**Goal of the exercise:** Your answer should be the lines below from the one holding "prenotazioni@bagaglinomultivillage.it (1066, 13)" through the one holding "Apartments (597, 94)", copied exactly and with nothing else.

Stored items
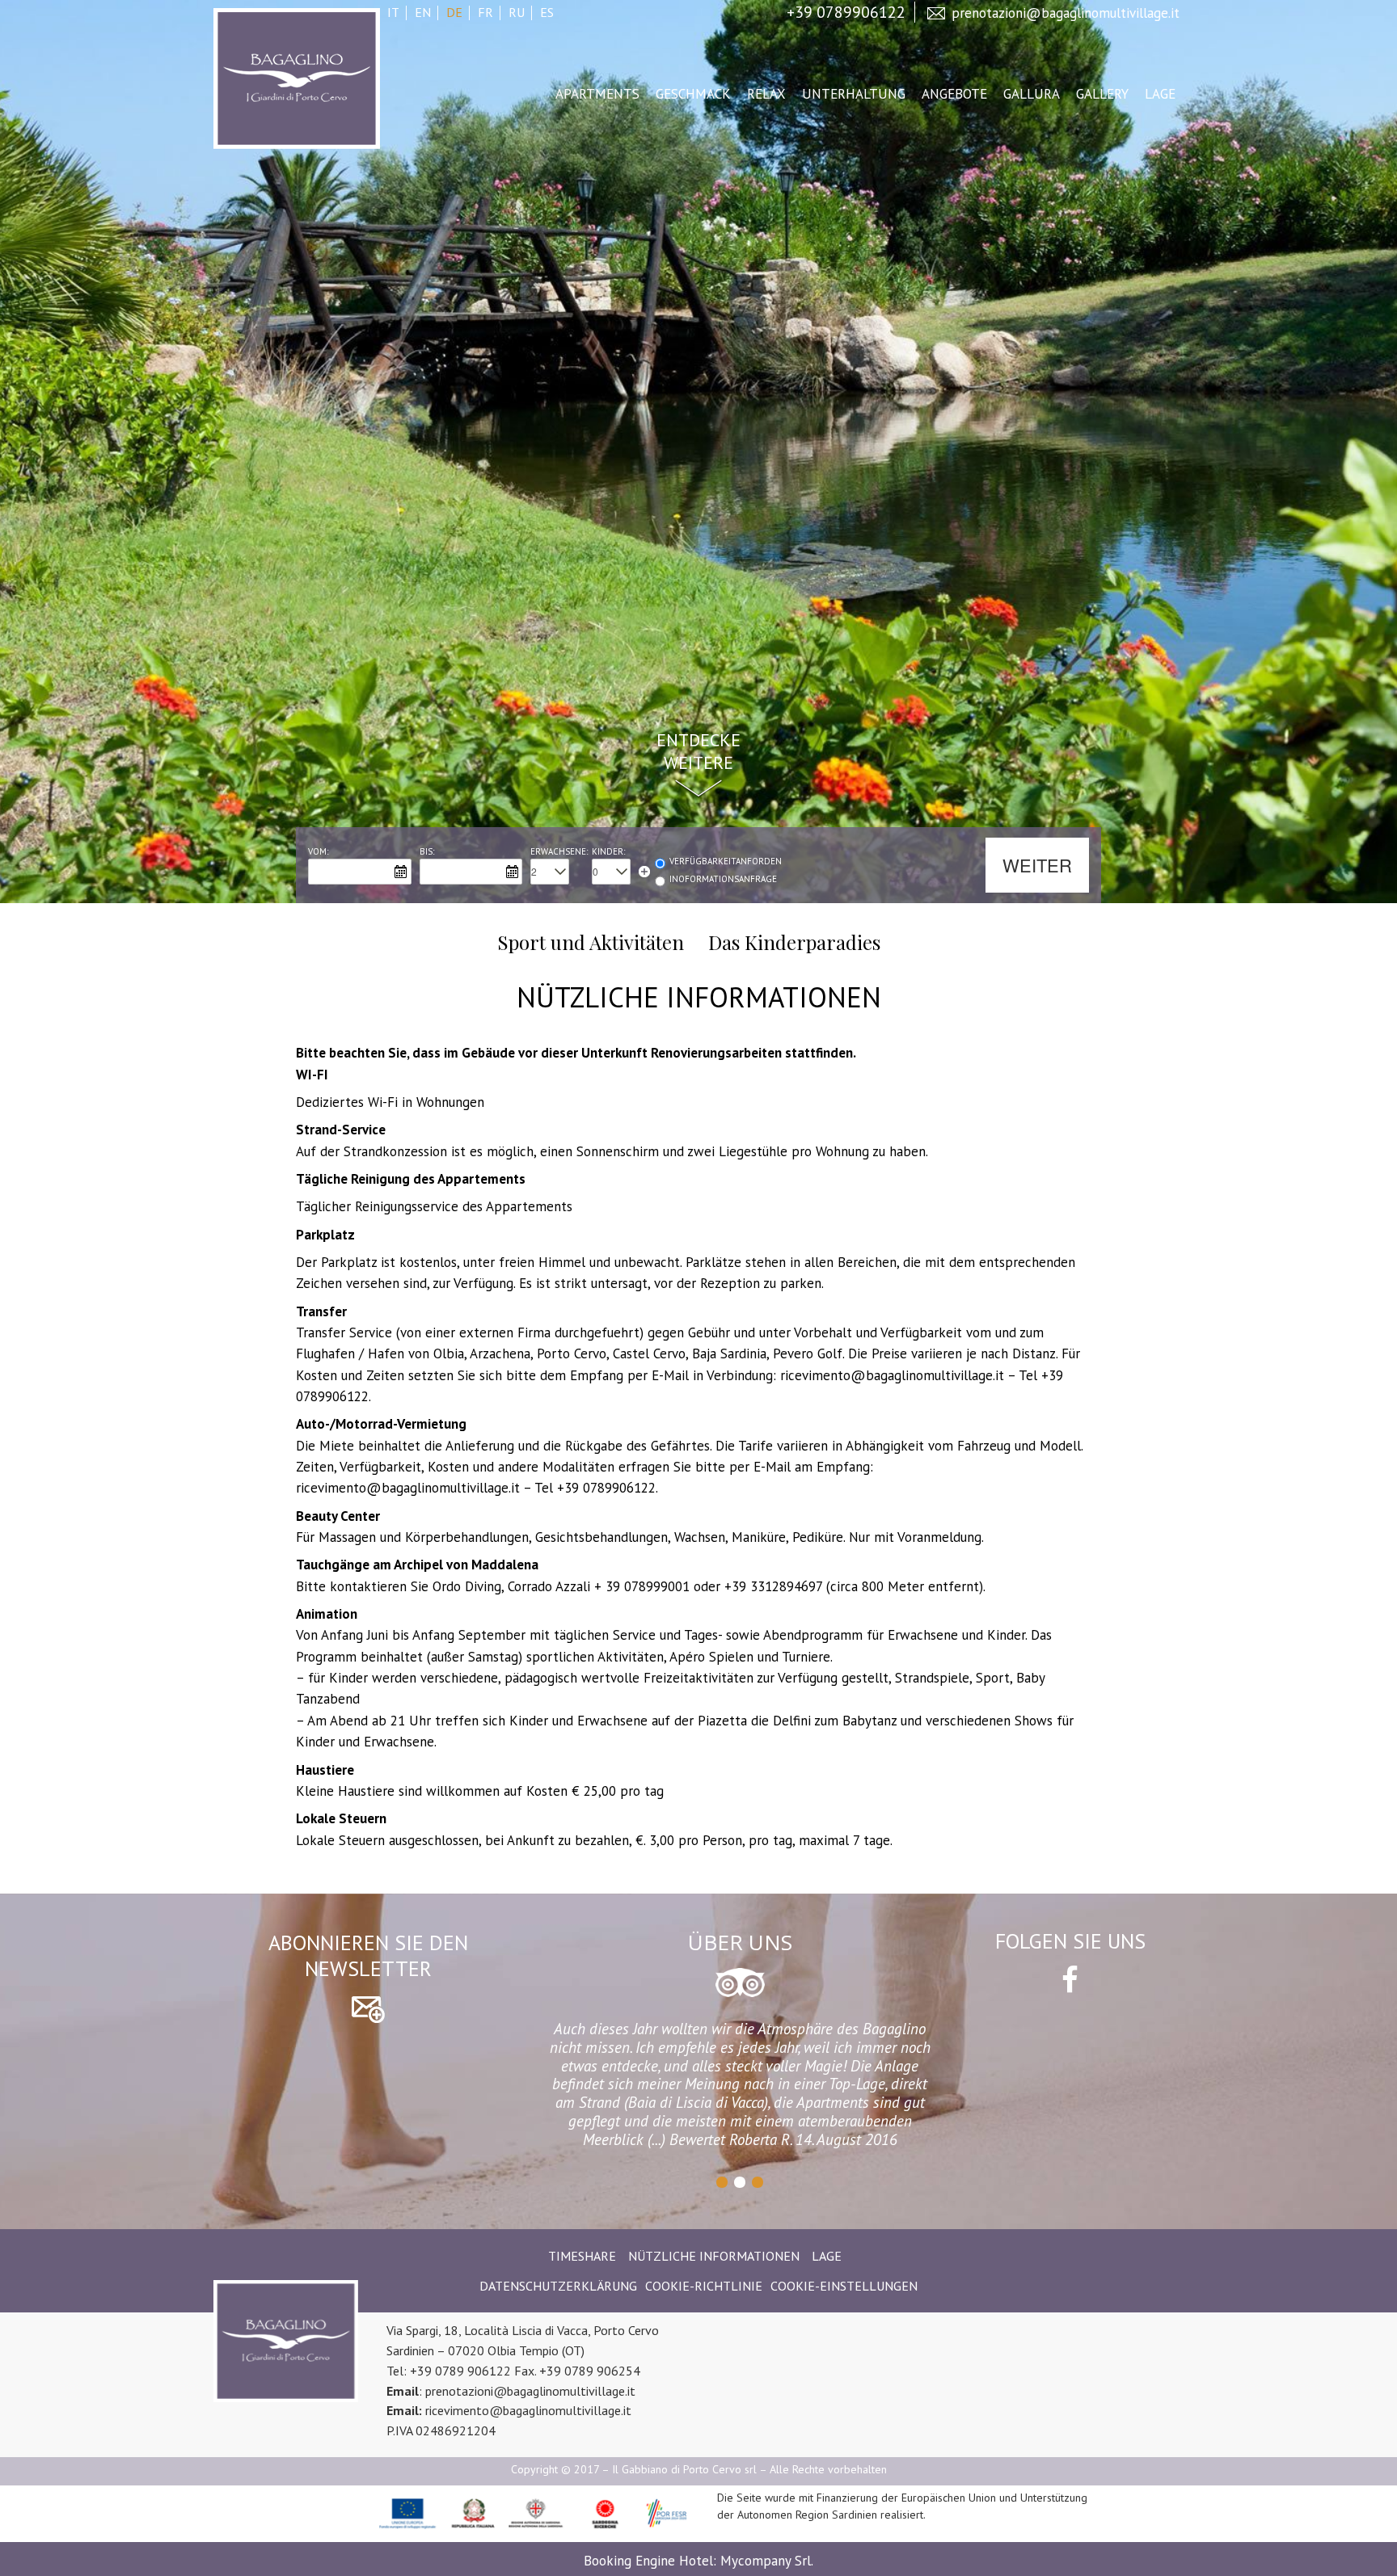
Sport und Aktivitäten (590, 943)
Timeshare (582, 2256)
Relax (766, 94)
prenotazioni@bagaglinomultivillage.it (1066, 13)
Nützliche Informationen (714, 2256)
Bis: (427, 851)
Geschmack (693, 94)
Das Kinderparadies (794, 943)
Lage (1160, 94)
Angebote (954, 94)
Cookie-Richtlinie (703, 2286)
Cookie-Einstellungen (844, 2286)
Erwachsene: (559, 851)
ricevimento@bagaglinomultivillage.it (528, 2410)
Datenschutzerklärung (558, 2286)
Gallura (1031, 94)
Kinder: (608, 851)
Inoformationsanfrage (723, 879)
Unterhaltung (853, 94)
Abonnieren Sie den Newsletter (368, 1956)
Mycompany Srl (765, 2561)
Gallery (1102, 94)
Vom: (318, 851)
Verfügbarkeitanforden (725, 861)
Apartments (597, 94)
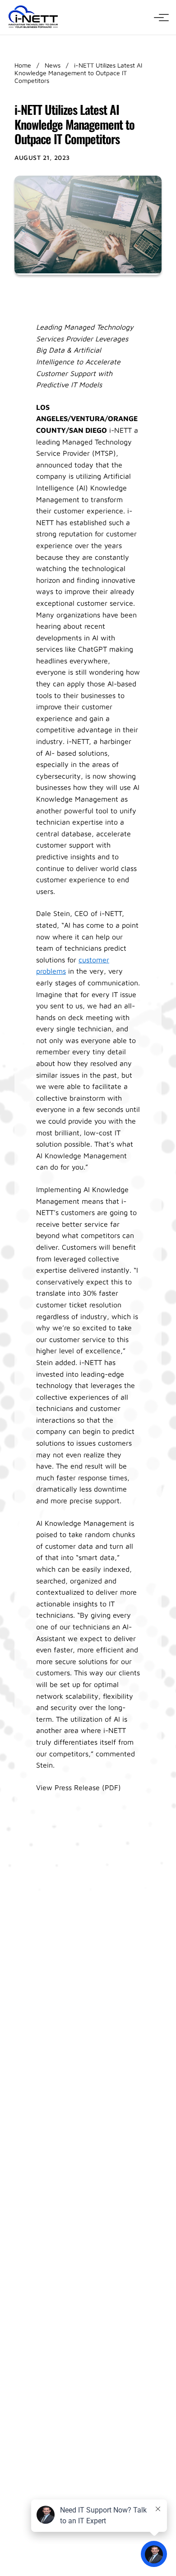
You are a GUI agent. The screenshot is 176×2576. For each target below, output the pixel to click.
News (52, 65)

**Answer section:**
prenotazioni@bagaglinomultivillage.it (1066, 13)
Nützliche Informationen (714, 2256)
Bis: (427, 851)
Geschmack (693, 94)
Das Kinderparadies (794, 943)
Lage (1160, 94)
Angebote (954, 94)
Cookie-Richtlinie (703, 2286)
Cookie-Einstellungen (844, 2286)
Erwachsene: (559, 851)
ricevimento@bagaglinomultivillage.it (528, 2410)
Datenschutzerklärung (558, 2286)
Gallura (1031, 94)
Kinder: (608, 851)
Inoformationsanfrage (723, 879)
Unterhaltung (853, 94)
Abonnieren Sie den Newsletter (368, 1956)
Mycompany Srl (765, 2561)
Gallery (1102, 94)
Vom: (318, 851)
Verfügbarkeitanforden (725, 861)
Apartments (597, 94)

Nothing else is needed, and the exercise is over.